## [THE EXERCISE]
Will you write out every line of the data below without changing a single character?

** Start of ENTRIES **

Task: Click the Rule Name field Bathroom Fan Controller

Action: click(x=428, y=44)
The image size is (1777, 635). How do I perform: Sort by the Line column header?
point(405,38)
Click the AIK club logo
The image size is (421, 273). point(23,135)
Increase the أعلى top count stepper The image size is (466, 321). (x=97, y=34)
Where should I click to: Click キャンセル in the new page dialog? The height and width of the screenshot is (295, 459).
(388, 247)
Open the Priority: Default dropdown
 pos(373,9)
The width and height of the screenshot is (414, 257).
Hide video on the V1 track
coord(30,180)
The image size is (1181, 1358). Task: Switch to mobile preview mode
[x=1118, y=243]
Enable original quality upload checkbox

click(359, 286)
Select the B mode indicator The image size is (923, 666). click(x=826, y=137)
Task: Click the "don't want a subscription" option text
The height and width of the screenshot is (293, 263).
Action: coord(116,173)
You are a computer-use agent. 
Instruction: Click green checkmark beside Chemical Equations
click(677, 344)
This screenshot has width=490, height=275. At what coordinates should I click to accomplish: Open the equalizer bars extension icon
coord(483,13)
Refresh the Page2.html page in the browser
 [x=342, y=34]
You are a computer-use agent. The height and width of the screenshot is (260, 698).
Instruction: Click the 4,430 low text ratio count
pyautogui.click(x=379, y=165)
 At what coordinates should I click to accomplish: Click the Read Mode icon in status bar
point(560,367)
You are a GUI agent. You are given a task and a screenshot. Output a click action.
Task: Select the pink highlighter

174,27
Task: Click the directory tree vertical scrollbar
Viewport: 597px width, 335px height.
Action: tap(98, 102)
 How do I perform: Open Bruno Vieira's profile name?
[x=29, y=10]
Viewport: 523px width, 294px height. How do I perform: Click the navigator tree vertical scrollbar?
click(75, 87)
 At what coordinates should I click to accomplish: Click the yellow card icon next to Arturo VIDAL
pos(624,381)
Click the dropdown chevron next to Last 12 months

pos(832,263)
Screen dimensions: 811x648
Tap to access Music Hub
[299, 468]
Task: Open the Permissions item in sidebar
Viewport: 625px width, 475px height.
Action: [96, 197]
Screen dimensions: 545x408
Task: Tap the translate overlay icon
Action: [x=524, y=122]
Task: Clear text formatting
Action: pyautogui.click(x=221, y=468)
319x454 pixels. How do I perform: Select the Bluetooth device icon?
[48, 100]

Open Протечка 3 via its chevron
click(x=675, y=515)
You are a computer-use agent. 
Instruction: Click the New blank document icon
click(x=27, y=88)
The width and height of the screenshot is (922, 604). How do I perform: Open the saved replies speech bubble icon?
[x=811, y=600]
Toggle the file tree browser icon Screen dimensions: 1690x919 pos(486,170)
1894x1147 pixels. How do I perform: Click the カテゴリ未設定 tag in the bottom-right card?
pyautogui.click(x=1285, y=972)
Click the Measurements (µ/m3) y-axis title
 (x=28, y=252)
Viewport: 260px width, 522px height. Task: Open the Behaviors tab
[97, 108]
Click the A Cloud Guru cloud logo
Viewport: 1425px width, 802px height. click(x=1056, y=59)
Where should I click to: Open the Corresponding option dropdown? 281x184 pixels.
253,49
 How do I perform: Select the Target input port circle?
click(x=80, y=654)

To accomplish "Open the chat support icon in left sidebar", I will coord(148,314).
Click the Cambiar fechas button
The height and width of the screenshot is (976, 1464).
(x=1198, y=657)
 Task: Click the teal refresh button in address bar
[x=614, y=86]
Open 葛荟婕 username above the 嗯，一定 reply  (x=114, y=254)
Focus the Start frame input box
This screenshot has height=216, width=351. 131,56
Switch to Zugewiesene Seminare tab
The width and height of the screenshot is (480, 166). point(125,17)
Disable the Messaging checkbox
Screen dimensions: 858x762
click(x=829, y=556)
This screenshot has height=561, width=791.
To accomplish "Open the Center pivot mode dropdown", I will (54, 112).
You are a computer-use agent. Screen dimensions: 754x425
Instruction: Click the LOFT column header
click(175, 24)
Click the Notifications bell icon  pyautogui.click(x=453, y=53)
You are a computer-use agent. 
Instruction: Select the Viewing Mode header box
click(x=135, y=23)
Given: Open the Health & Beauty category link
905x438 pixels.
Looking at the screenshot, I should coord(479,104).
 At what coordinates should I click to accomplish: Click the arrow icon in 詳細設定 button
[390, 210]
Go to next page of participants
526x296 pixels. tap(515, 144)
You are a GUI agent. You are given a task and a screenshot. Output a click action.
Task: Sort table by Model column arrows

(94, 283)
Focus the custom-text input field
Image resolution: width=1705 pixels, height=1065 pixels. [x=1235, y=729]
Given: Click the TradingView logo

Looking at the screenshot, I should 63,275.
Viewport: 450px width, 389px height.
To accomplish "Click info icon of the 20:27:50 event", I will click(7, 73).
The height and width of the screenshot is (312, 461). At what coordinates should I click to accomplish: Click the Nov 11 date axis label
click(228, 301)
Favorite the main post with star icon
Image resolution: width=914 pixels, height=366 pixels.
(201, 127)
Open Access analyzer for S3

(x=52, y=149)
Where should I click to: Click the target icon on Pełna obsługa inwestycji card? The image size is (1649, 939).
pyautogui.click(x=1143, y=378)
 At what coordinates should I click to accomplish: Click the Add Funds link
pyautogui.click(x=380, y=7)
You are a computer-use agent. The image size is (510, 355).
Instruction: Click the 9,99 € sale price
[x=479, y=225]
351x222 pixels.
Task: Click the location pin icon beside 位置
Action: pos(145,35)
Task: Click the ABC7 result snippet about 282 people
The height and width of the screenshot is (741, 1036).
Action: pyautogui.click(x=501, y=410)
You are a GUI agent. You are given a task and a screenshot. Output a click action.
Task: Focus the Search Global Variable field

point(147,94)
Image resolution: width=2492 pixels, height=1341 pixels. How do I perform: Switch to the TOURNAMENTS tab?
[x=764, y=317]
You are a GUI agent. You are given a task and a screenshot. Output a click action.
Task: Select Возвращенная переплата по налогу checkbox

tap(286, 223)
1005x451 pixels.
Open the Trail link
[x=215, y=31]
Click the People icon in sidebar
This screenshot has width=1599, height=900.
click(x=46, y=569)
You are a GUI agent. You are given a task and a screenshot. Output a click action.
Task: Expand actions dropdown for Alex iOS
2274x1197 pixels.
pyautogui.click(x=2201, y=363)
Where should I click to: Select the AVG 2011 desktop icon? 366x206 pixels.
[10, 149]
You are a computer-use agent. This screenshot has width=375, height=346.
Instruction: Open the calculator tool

** End of ENTRIES **

## [ANSWER TO THIS TASK]
Task: Click the Rule Name field Bathroom Fan Controller

Action: click(x=428, y=44)
The image size is (1777, 635). How do I perform: Sort by the Line column header?
point(405,38)
Click the AIK club logo
The image size is (421, 273). point(23,135)
Increase the أعلى top count stepper The image size is (466, 321). (x=97, y=34)
Where should I click to: Click キャンセル in the new page dialog? The height and width of the screenshot is (295, 459).
(388, 247)
Open the Priority: Default dropdown
 pos(373,9)
The width and height of the screenshot is (414, 257).
Hide video on the V1 track
coord(30,180)
The image size is (1181, 1358). Task: Switch to mobile preview mode
[x=1118, y=243]
Enable original quality upload checkbox

click(359, 286)
Select the B mode indicator The image size is (923, 666). click(x=826, y=137)
Task: Click the "don't want a subscription" option text
The height and width of the screenshot is (293, 263).
Action: coord(116,173)
You are a computer-use agent. 
Instruction: Click green checkmark beside Chemical Equations
click(677, 344)
This screenshot has width=490, height=275. At what coordinates should I click to accomplish: Open the equalizer bars extension icon
coord(483,13)
Refresh the Page2.html page in the browser
 [x=342, y=34]
You are a computer-use agent. The height and width of the screenshot is (260, 698).
Instruction: Click the 4,430 low text ratio count
pyautogui.click(x=379, y=165)
 At what coordinates should I click to accomplish: Click the Read Mode icon in status bar
point(560,367)
You are a GUI agent. You are given a task and a screenshot. Output a click action.
Task: Select the pink highlighter

174,27
Task: Click the directory tree vertical scrollbar
Viewport: 597px width, 335px height.
Action: tap(98, 102)
 How do I perform: Open Bruno Vieira's profile name?
[x=29, y=10]
Viewport: 523px width, 294px height. How do I perform: Click the navigator tree vertical scrollbar?
click(75, 87)
 At what coordinates should I click to accomplish: Click the yellow card icon next to Arturo VIDAL
pos(624,381)
Click the dropdown chevron next to Last 12 months

pos(832,263)
Screen dimensions: 811x648
Tap to access Music Hub
[299, 468]
Task: Open the Permissions item in sidebar
Viewport: 625px width, 475px height.
Action: [96, 197]
Screen dimensions: 545x408
Task: Tap the translate overlay icon
Action: [x=524, y=122]
Task: Clear text formatting
Action: pyautogui.click(x=221, y=468)
319x454 pixels. How do I perform: Select the Bluetooth device icon?
[48, 100]

Open Протечка 3 via its chevron
click(x=675, y=515)
You are a computer-use agent. 
Instruction: Click the New blank document icon
click(x=27, y=88)
The width and height of the screenshot is (922, 604). How do I perform: Open the saved replies speech bubble icon?
[x=811, y=600]
Toggle the file tree browser icon Screen dimensions: 1690x919 pos(486,170)
1894x1147 pixels. How do I perform: Click the カテゴリ未設定 tag in the bottom-right card?
pyautogui.click(x=1285, y=972)
Click the Measurements (µ/m3) y-axis title
 (x=28, y=252)
Viewport: 260px width, 522px height. Task: Open the Behaviors tab
[97, 108]
Click the A Cloud Guru cloud logo
Viewport: 1425px width, 802px height. click(x=1056, y=59)
Where should I click to: Open the Corresponding option dropdown? 281x184 pixels.
253,49
 How do I perform: Select the Target input port circle?
click(x=80, y=654)

To accomplish "Open the chat support icon in left sidebar", I will coord(148,314).
Click the Cambiar fechas button
The height and width of the screenshot is (976, 1464).
(x=1198, y=657)
 Task: Click the teal refresh button in address bar
[x=614, y=86]
Open 葛荟婕 username above the 嗯，一定 reply  (x=114, y=254)
Focus the Start frame input box
This screenshot has height=216, width=351. 131,56
Switch to Zugewiesene Seminare tab
The width and height of the screenshot is (480, 166). point(125,17)
Disable the Messaging checkbox
Screen dimensions: 858x762
click(x=829, y=556)
This screenshot has height=561, width=791.
To accomplish "Open the Center pivot mode dropdown", I will (54, 112).
You are a computer-use agent. Screen dimensions: 754x425
Instruction: Click the LOFT column header
click(175, 24)
Click the Notifications bell icon  pyautogui.click(x=453, y=53)
You are a computer-use agent. 
Instruction: Select the Viewing Mode header box
click(x=135, y=23)
Given: Open the Health & Beauty category link
905x438 pixels.
Looking at the screenshot, I should coord(479,104).
 At what coordinates should I click to accomplish: Click the arrow icon in 詳細設定 button
[390, 210]
Go to next page of participants
526x296 pixels. tap(515, 144)
You are a GUI agent. You are given a task and a screenshot. Output a click action.
Task: Sort table by Model column arrows

(94, 283)
Focus the custom-text input field
Image resolution: width=1705 pixels, height=1065 pixels. [x=1235, y=729]
Given: Click the TradingView logo

Looking at the screenshot, I should 63,275.
Viewport: 450px width, 389px height.
To accomplish "Click info icon of the 20:27:50 event", I will click(7, 73).
The height and width of the screenshot is (312, 461). At what coordinates should I click to accomplish: Click the Nov 11 date axis label
click(228, 301)
Favorite the main post with star icon
Image resolution: width=914 pixels, height=366 pixels.
(201, 127)
Open Access analyzer for S3

(x=52, y=149)
Where should I click to: Click the target icon on Pełna obsługa inwestycji card? The image size is (1649, 939).
pyautogui.click(x=1143, y=378)
 At what coordinates should I click to accomplish: Click the Add Funds link
pyautogui.click(x=380, y=7)
You are a computer-use agent. The image size is (510, 355).
Instruction: Click the 9,99 € sale price
[x=479, y=225]
351x222 pixels.
Task: Click the location pin icon beside 位置
Action: pos(145,35)
Task: Click the ABC7 result snippet about 282 people
The height and width of the screenshot is (741, 1036).
Action: pyautogui.click(x=501, y=410)
You are a GUI agent. You are given a task and a screenshot. Output a click action.
Task: Focus the Search Global Variable field

point(147,94)
Image resolution: width=2492 pixels, height=1341 pixels. How do I perform: Switch to the TOURNAMENTS tab?
[x=764, y=317]
You are a GUI agent. You are given a task and a screenshot. Output a click action.
Task: Select Возвращенная переплата по налогу checkbox

tap(286, 223)
1005x451 pixels.
Open the Trail link
[x=215, y=31]
Click the People icon in sidebar
This screenshot has width=1599, height=900.
click(x=46, y=569)
You are a GUI agent. You are given a task and a screenshot. Output a click action.
Task: Expand actions dropdown for Alex iOS
2274x1197 pixels.
pyautogui.click(x=2201, y=363)
Where should I click to: Select the AVG 2011 desktop icon? 366x206 pixels.
[10, 149]
You are a computer-use agent. This screenshot has width=375, height=346.
Instruction: Open the calculator tool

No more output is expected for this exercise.